WHAT YOU WILL DO
Please copy out every line of the entries below word for word, leaving out the pictures.

[Screen grounding entries]
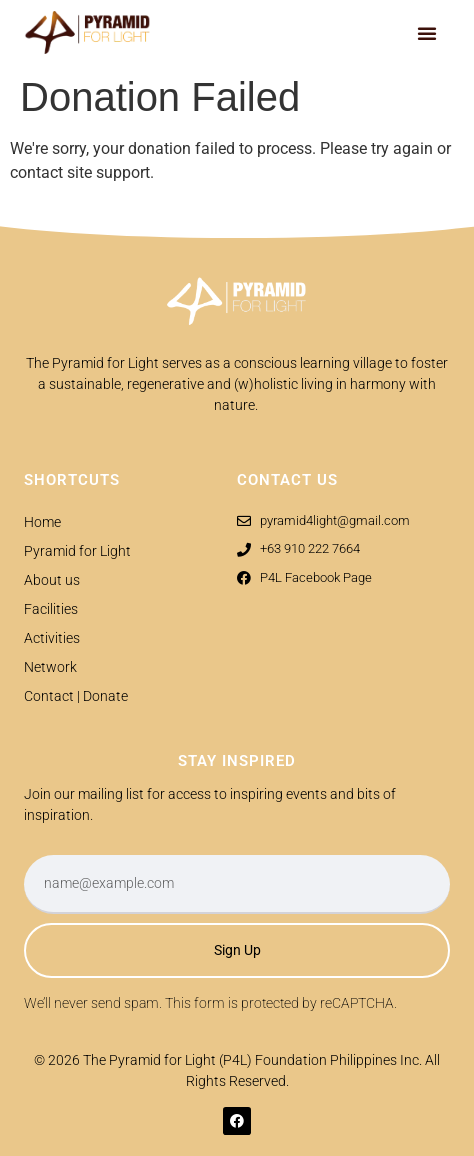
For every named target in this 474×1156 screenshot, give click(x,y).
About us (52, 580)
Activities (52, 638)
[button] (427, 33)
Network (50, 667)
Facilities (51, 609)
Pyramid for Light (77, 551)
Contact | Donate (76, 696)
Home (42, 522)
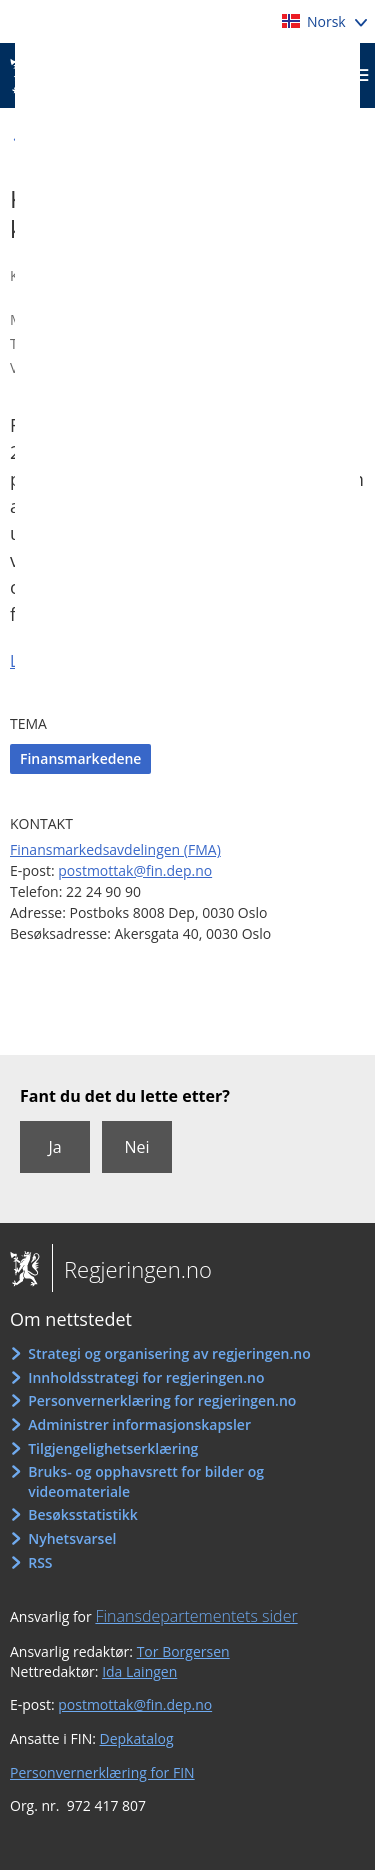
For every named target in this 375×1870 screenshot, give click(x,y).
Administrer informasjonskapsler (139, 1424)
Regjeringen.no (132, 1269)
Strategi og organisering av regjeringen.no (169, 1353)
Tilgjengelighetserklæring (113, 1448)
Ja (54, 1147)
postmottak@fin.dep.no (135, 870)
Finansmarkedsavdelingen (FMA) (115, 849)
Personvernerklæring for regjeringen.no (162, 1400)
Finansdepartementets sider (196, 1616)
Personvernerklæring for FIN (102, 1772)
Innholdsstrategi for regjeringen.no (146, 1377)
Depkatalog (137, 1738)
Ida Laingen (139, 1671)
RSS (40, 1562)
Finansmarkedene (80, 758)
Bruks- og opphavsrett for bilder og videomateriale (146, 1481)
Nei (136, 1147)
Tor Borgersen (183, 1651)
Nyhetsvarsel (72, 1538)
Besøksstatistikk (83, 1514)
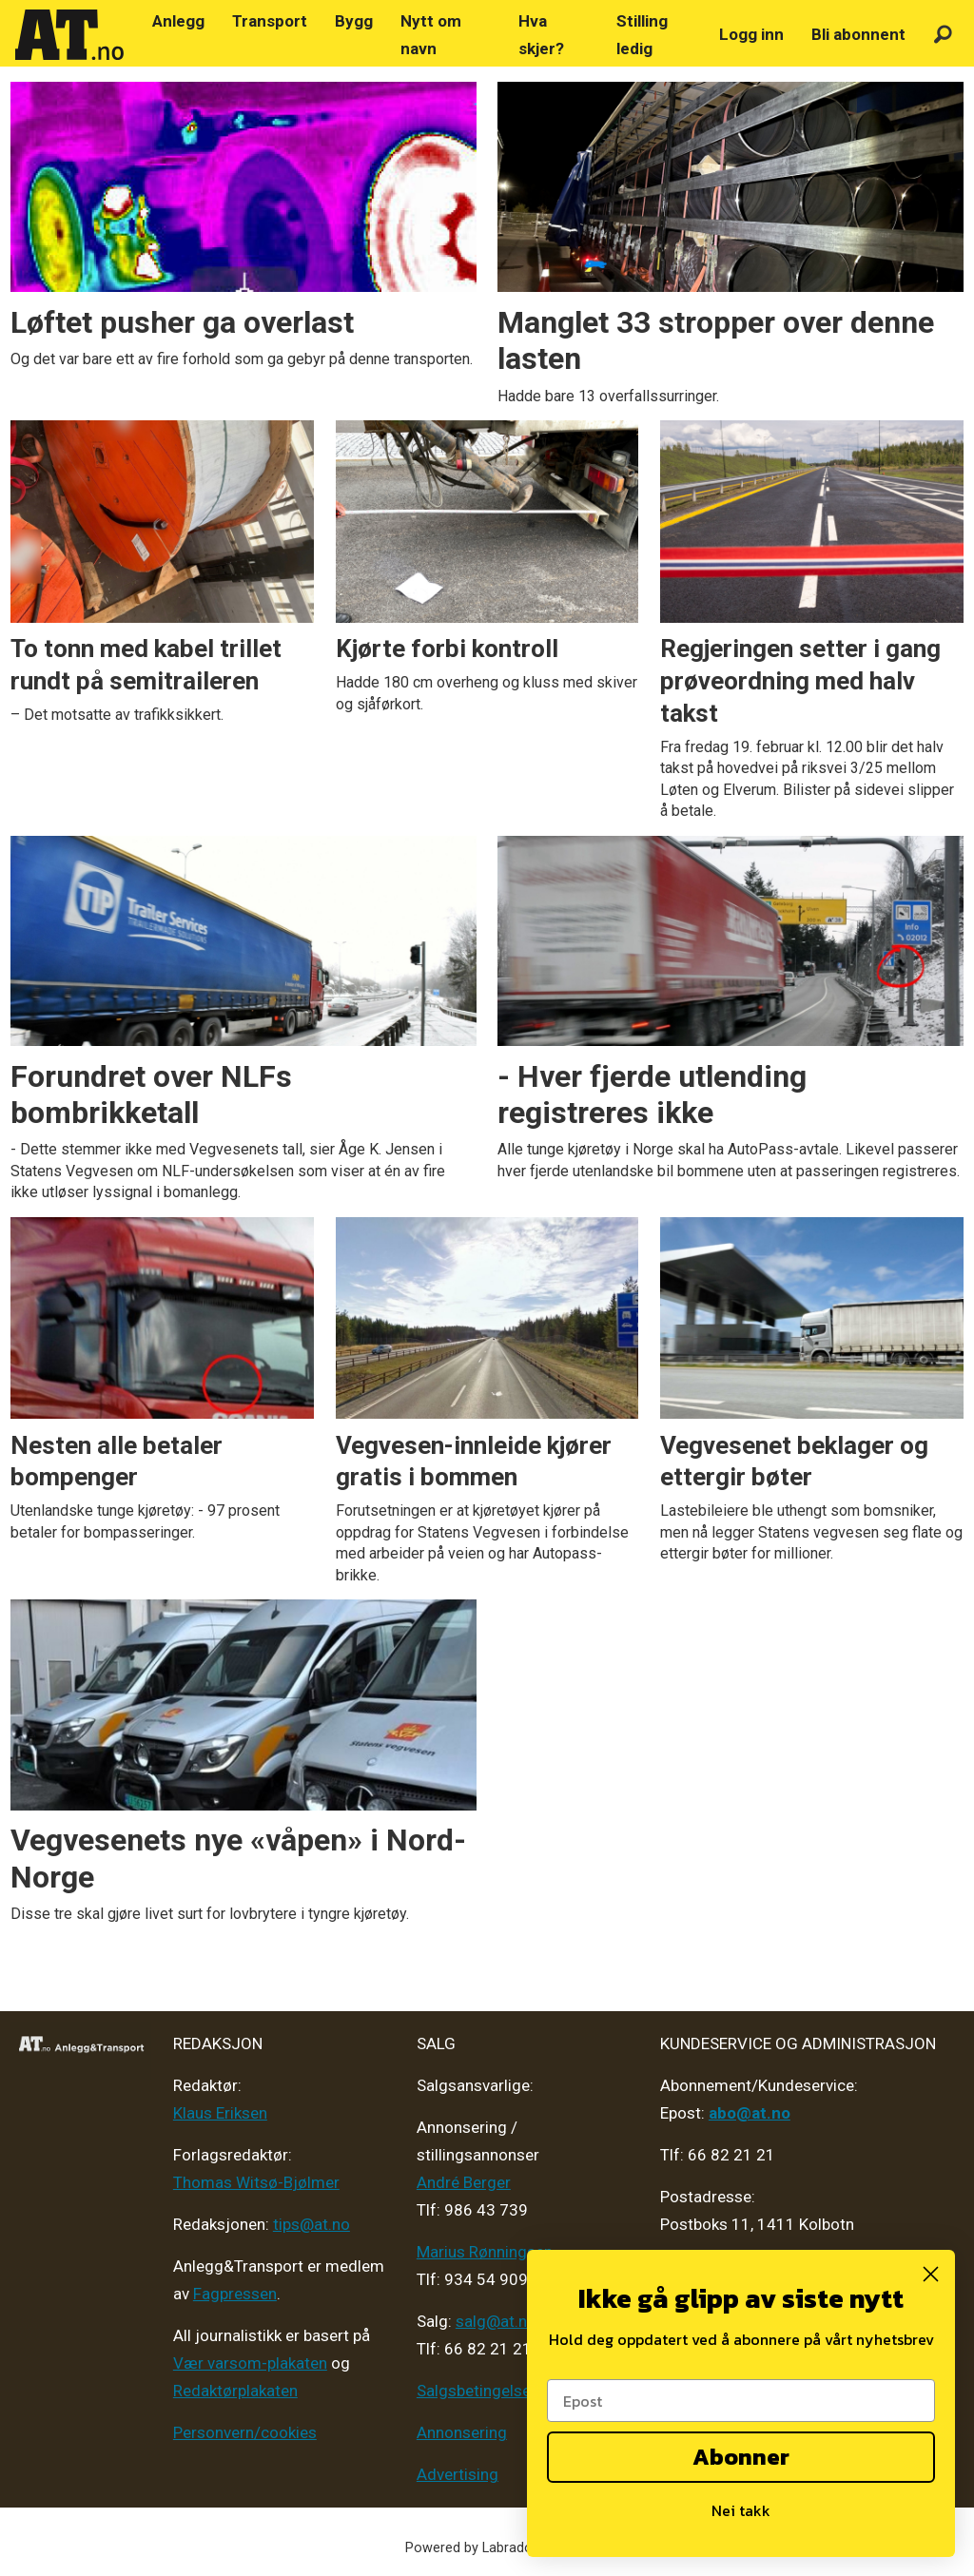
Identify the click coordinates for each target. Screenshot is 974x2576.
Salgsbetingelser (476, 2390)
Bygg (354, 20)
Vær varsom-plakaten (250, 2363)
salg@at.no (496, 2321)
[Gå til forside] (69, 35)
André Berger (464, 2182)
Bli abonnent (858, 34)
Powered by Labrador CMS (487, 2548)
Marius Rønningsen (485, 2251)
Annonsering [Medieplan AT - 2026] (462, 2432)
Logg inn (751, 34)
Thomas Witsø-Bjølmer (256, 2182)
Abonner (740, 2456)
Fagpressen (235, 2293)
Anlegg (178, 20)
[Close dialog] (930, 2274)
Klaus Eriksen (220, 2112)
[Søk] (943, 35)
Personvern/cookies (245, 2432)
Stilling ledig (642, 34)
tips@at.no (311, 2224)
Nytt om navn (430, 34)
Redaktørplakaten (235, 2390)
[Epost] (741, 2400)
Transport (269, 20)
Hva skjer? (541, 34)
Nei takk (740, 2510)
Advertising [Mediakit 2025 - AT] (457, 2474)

OUTPUT OF THE TASK
For every named target in this 474×1156 screenshot, give click(x,y).
About us (52, 580)
Activities (52, 638)
[button] (427, 33)
Network (50, 667)
Facilities (51, 609)
Pyramid for Light (77, 551)
Contact | Donate (76, 696)
Home (42, 522)
For every named target in this 375×1870 screenshot, give click(x,y).
Administrer informasjonskapsler (139, 1424)
Regjeringen.no (132, 1269)
Strategi og organisering av regjeringen.no (169, 1353)
Tilgjengelighetserklæring (113, 1448)
Ja (54, 1147)
postmottak@fin.dep.no (135, 870)
Finansmarkedsavdelingen (FMA) (115, 849)
Personvernerklæring for regjeringen.no (162, 1400)
Finansdepartementets sider (196, 1616)
Personvernerklæring for FIN (102, 1772)
Innholdsstrategi for regjeringen.no (146, 1377)
Depkatalog (137, 1738)
Ida Laingen (139, 1671)
RSS (40, 1562)
Finansmarkedene (80, 758)
Bruks- og opphavsrett for bilder og videomateriale (146, 1481)
Nei (136, 1147)
Tor Borgersen (183, 1651)
Nyhetsvarsel (72, 1538)
Besøksstatistikk (83, 1514)
Identify the click coordinates for each target. Screenshot is 974x2576.
Salgsbetingelser (476, 2390)
Bygg (354, 20)
Vær varsom-plakaten (250, 2363)
salg@at.no (496, 2321)
[Gå til forside] (69, 35)
André Berger (464, 2182)
Bli abonnent (858, 34)
Powered by Labrador CMS (487, 2548)
Marius Rønningsen (485, 2251)
Annonsering [Medieplan AT - 2026] (462, 2432)
Logg inn (751, 34)
Thomas Witsø-Bjølmer (256, 2182)
Abonner (740, 2456)
Fagpressen (235, 2293)
Anlegg (178, 20)
[Close dialog] (930, 2274)
Klaus Eriksen (220, 2112)
[Søk] (943, 35)
Personvern/cookies (245, 2432)
Stilling ledig (642, 34)
tips@at.no (311, 2224)
Nytt om navn (430, 34)
Redaktørplakaten (235, 2390)
[Epost] (741, 2400)
Transport (269, 20)
Hva skjer? (541, 34)
Nei takk (740, 2510)
Advertising [Mediakit 2025 - AT] (457, 2474)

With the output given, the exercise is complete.